This article originally appeared on VICE US.
When a group of neo-Nazi sympathisers planned an event in the German town of Ostritz, the local government didn’t refuse to issue a permit, the residents didn’t start to panic, and retailers didn’t quietly remove the tiki torches from their store shelves. Instead, a Dresden court ruled that they couldn’t have any booze, and the cops showed up every day to confiscate all of their beer.
According to DW, the organisers of the far-right Schild und Schwert (Sword and Shield) Festival insisted that they’d been allowed to drink at their previous events, but the authorities said sorry, that wasn’t gonna happen in their section of Saxony. On Friday, the first day of the festival, officers seized an estimated 4,200 litres (1,110 gallons) of beer. On Saturday, they collected another 200 litres before the day’s events.
Ostritz residents did their part too: the BBC reports that they bought more than 200 crates of beer from the supermarket. "The plan was devised a week in advance,” Georg Salditt, a community activist, told Bild. “We wanted to dry the Nazis out. We thought, if an alcohol ban is coming, we'll empty the shelves at the [supermarket]."
Somewhere between 500 and 600 neo-Nazis attended the festival, which was soundtracked by concerts from “far-right extremist bands.” There were also more than 1,400 police officers present, including federal police, riot squads, and cops from elsewhere in Germany and Poland. The Polizei Sachsen tweeted on Sunday that their major job was to “ensure a safe departure of all event participants.”
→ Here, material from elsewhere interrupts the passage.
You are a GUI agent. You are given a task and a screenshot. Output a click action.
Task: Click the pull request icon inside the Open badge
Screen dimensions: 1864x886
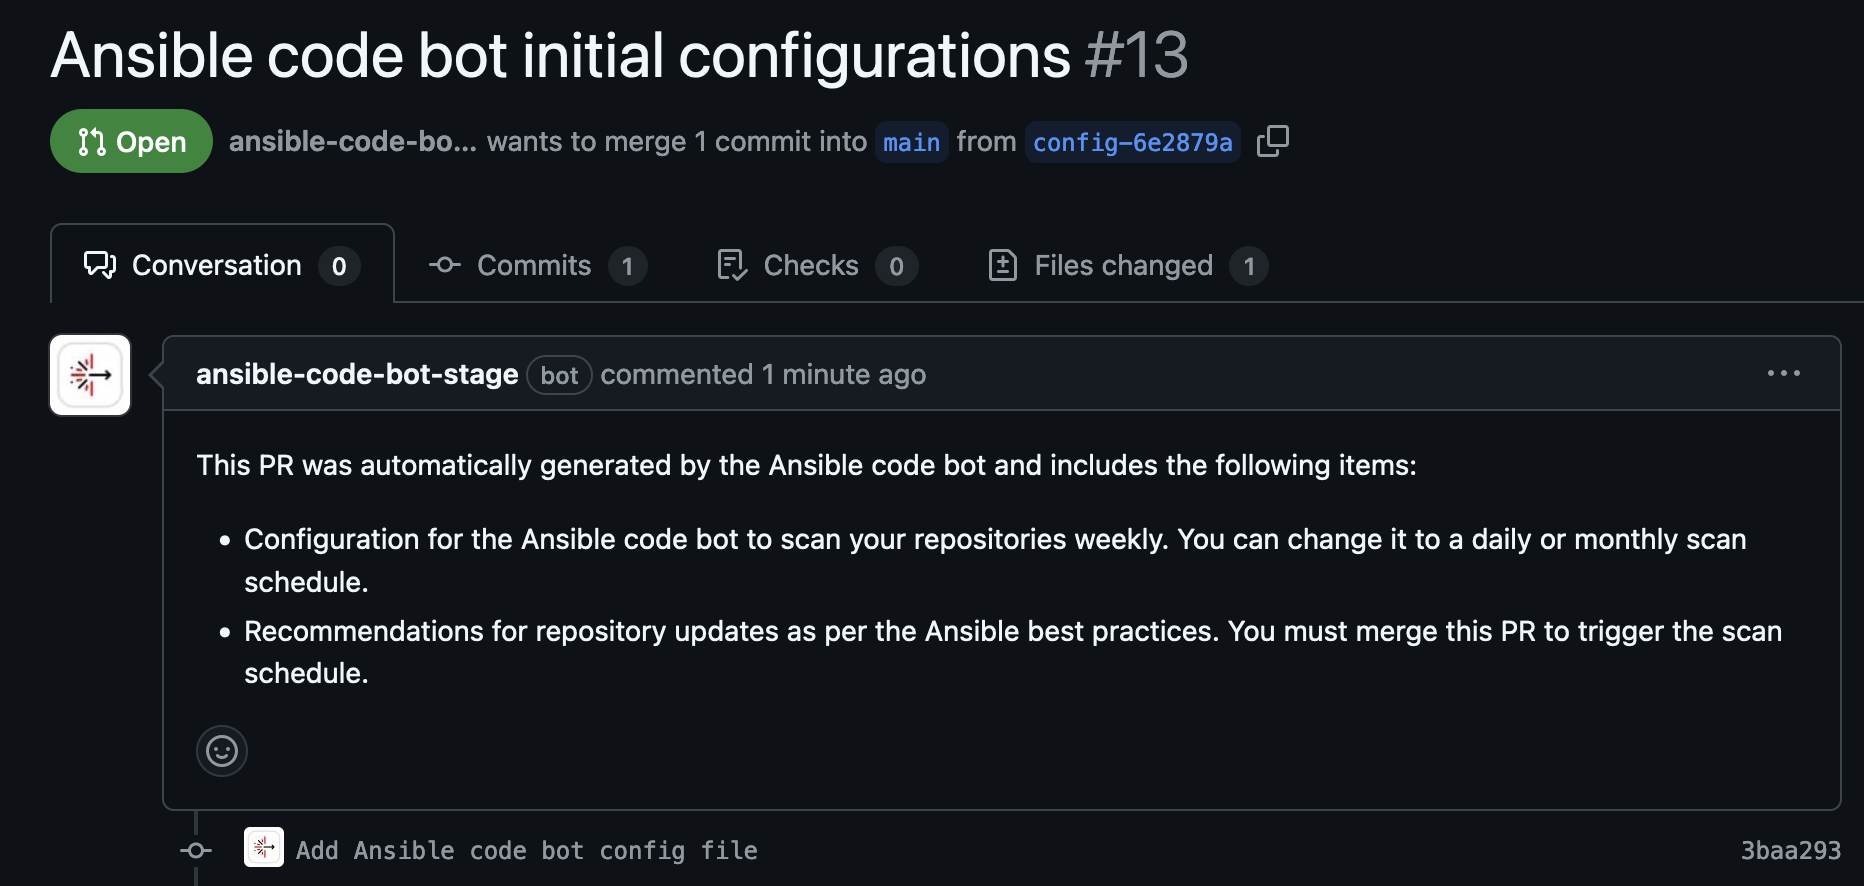tap(89, 141)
“I always question the police behaviour and the respective operations very critically, but today there is praise for your work so far in #Ostritz,” one man tweeted from Stuttgart. “That these neo-Nazis can gather is not your fault.”
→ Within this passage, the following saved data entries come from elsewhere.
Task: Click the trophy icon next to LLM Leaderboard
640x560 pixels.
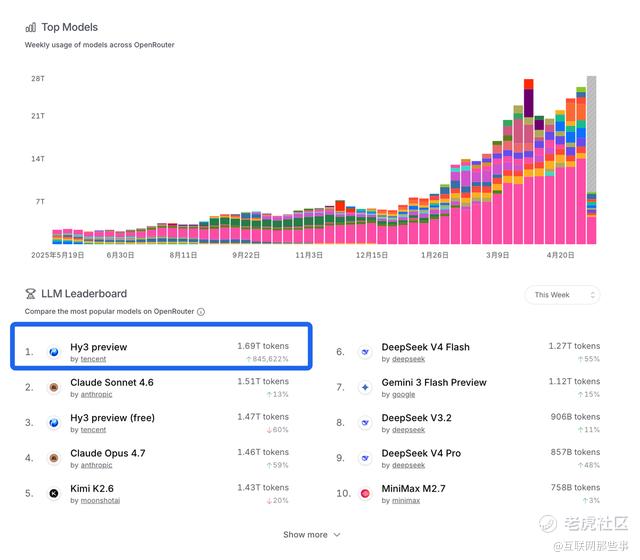Action: pyautogui.click(x=31, y=293)
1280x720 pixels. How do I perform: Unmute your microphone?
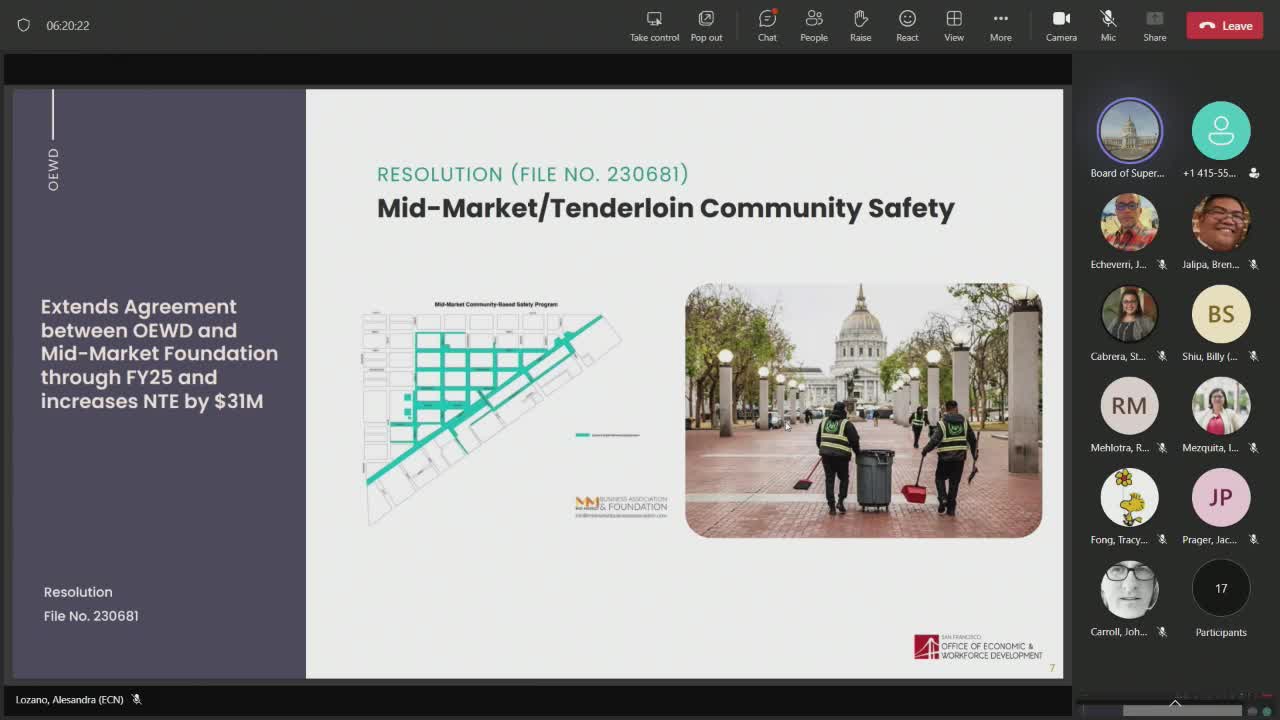[x=1107, y=24]
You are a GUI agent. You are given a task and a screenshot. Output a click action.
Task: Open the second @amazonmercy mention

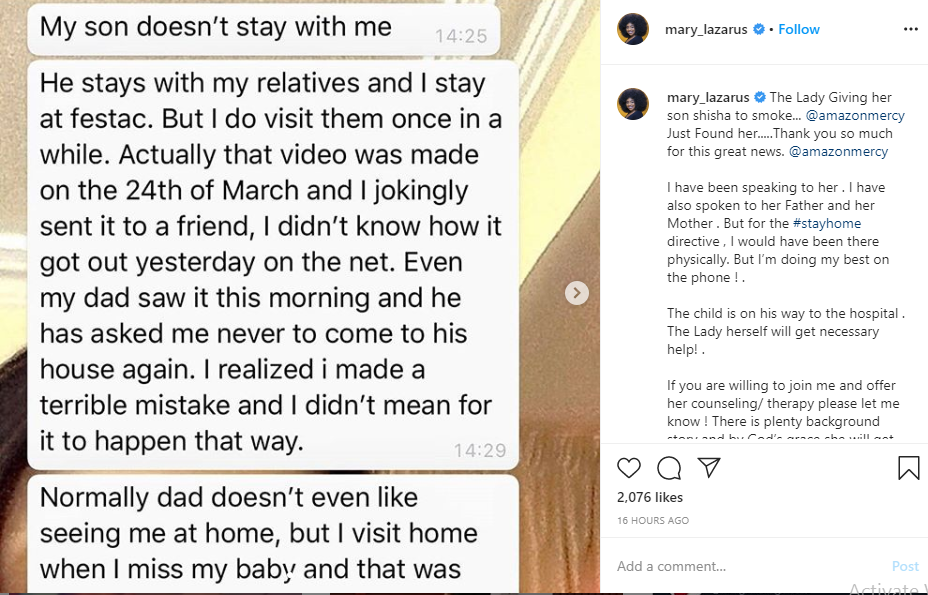tap(838, 152)
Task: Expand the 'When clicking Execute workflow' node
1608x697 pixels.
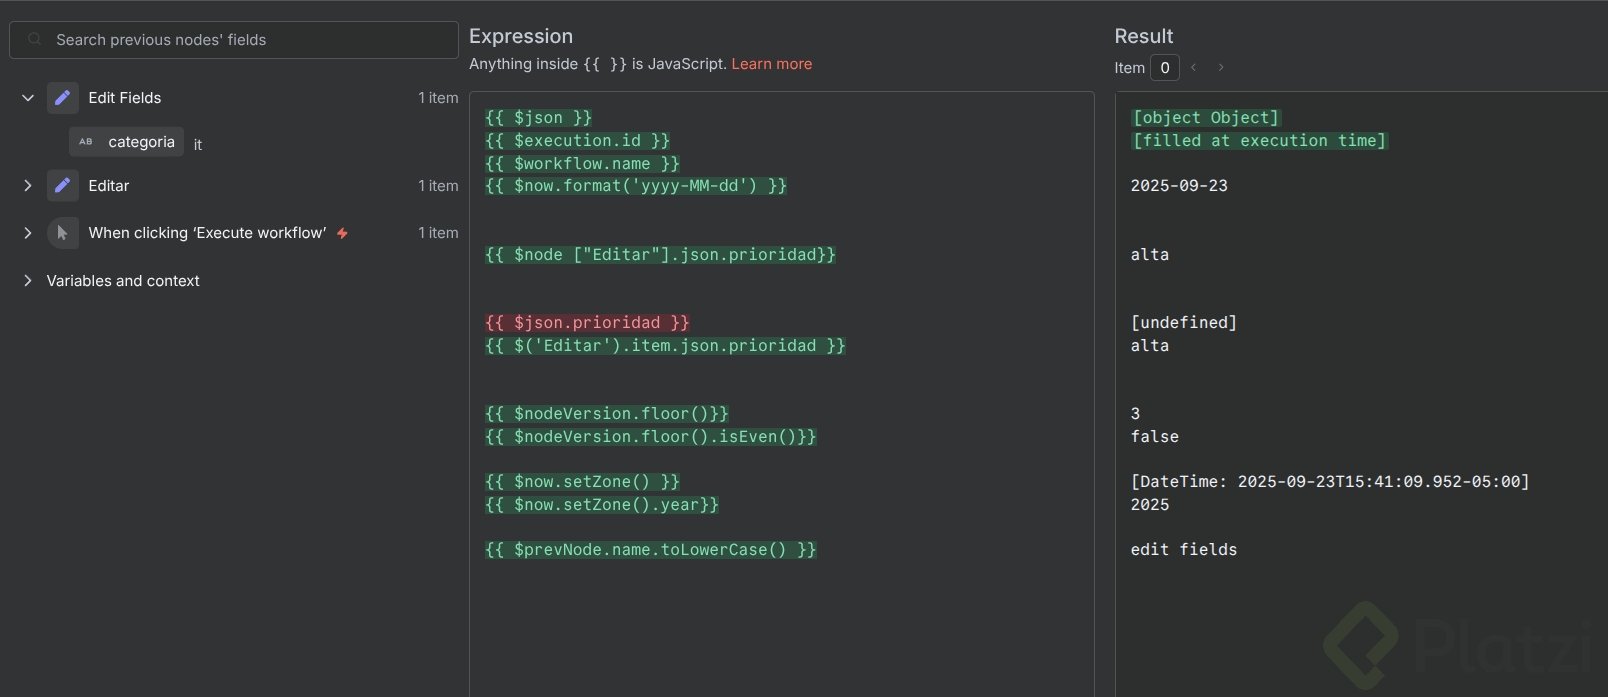Action: [28, 233]
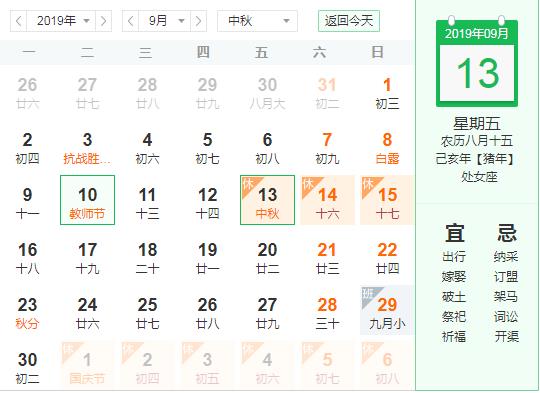This screenshot has width=540, height=393.
Task: Select August 31 greyed-out date
Action: (x=327, y=93)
The booze ban seems to have prevented any violence at the festival—and hopefully made it even worse for attendees than being at a Nazi festival already sounds like—but there were five misdemeanours and 32 other assorted offences. Ten people were cited for “use of marks of unconstitutional organisations,” which is a sterile way to say that they were wearing or displaying Nazi symbols. (It is against the law in Germany to show a number of Nazi or fascist logos, including the swastika, the ‘SS’ symbol, the Aryan fist, and even those stiff-armed ‘Heil!” greetings).